I try to keep my eyes dry and on the road ahead.
CHAPTER TWENTY-SIX
The next week, Thuy—bug-eyed in borrowed goggles—swims with her head below the surface of the water.
I burst into tears and make it weird.
“I’m so proud of you,” I blubber. “Oh my gosh. Thuy. You did it.”
She’s pleased, if a little taken aback by my display. “It’s okay, Hansson.”
But my floodgates are open now. I’m helpless as I remember swim lessons with my mom. My first real dive, arms straight in front of me. How proud I was, how she leapt up from the lounger by the pool, cheering. I acted embarrassed in front of the other kids. I was thrilled.
“Sorry!” I wipe my eyes, trying to laugh at myself. This is why Simmons warned me not to cry: freaking out these poor, innocent children. “I’m totally fine! I just cry when I’m happy sometimes.”
“It’s okay to be sad,” Thuy says. She’s so earnest, with those blue plastic lenses stretched over her eyes. “Mommy Sheila tells me that all the time.”
“Yes. It is okay,” I agree. “It’s okay to be sad.”
On Friday, a bonfire is out of the question. I don’t even want to be outside in this heat. We wind up making a too-long, sticky-hot walk to town, where Tom’s has ice-cold soda and air-conditioning.
“Oh my God,” Anna says, somewhere near the gazebo. “It’s too hot to live.”
Keely wipes at her brow. “This is truly disgusting.”
“Detour?” Mohan asks, jabbing his thumb toward the nearby playground. “Swings to cool off your face, Keels?”
“The sign says it closes at dark,” I say, squinting to make out the white letters.
“Aw.” Mohan gives me his most patronizing smile. “You’re so cute.”

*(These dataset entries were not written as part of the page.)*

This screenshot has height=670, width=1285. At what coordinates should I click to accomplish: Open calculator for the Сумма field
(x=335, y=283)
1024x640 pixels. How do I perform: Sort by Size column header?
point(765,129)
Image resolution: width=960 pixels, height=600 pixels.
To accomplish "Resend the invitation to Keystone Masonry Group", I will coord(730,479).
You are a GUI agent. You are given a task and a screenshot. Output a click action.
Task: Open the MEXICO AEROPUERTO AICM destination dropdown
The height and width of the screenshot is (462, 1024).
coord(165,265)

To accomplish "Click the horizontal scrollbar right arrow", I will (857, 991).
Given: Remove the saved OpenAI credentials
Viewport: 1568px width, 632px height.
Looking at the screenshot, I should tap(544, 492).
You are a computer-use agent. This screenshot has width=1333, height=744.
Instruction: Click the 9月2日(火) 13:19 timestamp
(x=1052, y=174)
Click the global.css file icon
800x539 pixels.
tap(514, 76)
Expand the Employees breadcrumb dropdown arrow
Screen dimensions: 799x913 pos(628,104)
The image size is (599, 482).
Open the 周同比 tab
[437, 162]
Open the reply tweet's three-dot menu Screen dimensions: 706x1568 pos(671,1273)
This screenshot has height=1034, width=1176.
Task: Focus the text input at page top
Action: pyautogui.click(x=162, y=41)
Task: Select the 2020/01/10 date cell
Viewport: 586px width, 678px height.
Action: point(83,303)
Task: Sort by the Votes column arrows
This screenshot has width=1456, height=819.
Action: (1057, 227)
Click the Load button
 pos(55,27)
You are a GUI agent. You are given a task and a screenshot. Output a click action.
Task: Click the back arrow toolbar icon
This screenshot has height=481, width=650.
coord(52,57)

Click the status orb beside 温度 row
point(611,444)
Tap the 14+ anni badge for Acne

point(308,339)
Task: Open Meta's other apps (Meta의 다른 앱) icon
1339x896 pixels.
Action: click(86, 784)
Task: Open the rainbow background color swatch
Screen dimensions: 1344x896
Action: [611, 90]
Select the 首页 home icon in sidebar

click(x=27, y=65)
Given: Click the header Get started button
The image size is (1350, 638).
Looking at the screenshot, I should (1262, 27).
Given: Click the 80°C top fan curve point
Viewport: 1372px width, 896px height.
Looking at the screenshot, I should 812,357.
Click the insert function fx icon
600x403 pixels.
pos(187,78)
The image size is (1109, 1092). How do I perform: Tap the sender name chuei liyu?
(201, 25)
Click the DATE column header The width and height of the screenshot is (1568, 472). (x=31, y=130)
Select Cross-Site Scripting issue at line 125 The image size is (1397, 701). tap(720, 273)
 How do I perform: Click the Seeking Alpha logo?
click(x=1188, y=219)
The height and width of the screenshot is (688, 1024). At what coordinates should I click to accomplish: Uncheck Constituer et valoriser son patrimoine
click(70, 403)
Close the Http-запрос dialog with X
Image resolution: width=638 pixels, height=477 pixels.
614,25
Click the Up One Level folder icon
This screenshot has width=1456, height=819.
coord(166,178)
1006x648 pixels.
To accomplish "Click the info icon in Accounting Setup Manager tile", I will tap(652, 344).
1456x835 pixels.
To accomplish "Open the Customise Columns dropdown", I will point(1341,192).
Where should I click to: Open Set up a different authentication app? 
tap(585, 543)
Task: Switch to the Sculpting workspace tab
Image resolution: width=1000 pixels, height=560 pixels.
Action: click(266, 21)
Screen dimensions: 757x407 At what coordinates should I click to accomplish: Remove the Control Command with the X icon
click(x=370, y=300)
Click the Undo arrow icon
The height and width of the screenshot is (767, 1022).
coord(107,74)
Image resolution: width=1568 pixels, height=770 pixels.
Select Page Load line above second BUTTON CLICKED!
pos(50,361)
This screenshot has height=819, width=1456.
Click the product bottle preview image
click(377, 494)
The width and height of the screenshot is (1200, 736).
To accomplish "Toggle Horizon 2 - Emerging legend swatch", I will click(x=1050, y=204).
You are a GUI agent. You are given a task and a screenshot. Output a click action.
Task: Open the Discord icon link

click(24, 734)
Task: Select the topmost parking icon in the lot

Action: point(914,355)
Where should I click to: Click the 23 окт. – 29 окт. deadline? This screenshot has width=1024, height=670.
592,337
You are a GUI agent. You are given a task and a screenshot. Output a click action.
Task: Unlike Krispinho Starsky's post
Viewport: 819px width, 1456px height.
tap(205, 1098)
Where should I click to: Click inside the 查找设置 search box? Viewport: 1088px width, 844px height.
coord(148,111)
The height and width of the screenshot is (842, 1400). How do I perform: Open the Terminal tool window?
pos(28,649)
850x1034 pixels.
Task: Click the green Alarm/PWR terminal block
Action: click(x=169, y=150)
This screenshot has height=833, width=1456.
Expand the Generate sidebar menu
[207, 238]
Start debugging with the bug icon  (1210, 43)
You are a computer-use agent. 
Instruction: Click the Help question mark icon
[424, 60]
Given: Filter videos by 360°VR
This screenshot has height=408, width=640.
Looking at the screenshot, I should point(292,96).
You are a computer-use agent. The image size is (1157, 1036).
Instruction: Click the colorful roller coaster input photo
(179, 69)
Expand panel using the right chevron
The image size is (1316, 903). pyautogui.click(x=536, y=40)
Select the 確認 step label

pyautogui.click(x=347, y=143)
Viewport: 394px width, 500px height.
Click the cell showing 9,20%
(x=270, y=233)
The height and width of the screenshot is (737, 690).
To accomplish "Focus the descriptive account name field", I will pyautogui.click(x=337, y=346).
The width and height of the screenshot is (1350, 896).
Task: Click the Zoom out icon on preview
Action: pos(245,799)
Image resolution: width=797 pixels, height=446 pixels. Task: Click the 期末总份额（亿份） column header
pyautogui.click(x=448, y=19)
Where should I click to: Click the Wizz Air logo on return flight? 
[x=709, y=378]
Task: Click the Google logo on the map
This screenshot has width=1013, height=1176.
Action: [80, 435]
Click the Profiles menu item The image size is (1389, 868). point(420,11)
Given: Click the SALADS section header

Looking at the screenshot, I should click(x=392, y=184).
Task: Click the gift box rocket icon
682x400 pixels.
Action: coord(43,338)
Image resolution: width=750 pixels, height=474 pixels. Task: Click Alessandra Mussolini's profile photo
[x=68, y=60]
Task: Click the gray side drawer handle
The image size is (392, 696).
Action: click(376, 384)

He shimmies up the nearest ladder, whooshing down the slide by the time Anna gets to the swings. I sit beside her, wondering when the last time I did this was. Years, I think. I kick my legs out experimentally and that giddy, little kid feeling comes right back.
“Want a push?” Henry asks, fingertips on my back.
“Yes, please.”
He’s gentle at first, with Keely beside us pushing Anna. Mohan races back, fitting his slim hips on top of the swing for babies.